### Short problem:
Report each line of the records below that contains the string "column". Matching is case-sensitive.

-- begin --

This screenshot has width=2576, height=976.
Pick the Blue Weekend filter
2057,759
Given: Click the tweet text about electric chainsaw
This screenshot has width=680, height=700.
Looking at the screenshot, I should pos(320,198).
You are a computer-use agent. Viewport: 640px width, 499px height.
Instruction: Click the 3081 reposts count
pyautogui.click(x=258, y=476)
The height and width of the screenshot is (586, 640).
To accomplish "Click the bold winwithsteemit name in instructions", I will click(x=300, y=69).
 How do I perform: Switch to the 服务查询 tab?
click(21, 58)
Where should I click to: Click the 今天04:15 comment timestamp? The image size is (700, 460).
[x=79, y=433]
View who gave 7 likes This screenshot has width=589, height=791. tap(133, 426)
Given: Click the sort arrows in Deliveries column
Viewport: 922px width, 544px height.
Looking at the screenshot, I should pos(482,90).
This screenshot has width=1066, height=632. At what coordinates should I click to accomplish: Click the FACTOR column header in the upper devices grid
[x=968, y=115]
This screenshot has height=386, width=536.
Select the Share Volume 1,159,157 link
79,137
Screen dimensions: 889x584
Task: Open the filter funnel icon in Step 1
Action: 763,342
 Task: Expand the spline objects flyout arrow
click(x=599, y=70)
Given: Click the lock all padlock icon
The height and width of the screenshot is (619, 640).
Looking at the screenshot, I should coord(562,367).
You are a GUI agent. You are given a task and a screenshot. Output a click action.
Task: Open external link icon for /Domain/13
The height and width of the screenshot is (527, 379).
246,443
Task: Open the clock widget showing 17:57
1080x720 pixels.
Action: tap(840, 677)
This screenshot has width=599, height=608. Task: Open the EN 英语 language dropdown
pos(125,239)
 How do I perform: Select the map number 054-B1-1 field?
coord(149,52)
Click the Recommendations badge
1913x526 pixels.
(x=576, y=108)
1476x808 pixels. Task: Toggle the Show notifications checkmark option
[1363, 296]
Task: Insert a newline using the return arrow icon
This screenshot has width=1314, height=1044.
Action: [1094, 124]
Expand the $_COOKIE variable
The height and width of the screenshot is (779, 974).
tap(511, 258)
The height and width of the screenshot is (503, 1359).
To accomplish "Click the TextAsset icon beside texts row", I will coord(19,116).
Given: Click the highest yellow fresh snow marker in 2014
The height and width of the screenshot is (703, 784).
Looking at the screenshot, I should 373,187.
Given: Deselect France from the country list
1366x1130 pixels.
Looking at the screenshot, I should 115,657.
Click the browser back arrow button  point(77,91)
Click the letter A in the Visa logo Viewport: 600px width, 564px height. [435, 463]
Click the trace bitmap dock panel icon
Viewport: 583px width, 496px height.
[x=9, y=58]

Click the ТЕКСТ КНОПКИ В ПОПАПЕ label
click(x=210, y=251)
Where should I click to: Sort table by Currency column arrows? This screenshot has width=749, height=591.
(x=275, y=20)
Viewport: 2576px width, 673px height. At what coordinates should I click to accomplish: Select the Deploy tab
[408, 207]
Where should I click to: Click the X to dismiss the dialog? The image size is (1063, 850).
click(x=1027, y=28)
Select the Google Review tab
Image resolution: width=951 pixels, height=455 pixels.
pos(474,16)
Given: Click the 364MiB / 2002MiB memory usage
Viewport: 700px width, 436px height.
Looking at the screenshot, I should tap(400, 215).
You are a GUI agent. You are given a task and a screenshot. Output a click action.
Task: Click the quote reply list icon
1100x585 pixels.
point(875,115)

-- end --

### Full answer:
Given: Click the sort arrows in Deliveries column
This screenshot has width=1066, height=632. At what coordinates should I click to accomplish: Click the FACTOR column header in the upper devices grid
Where should I click to: Sort table by Currency column arrows? This screenshot has width=749, height=591.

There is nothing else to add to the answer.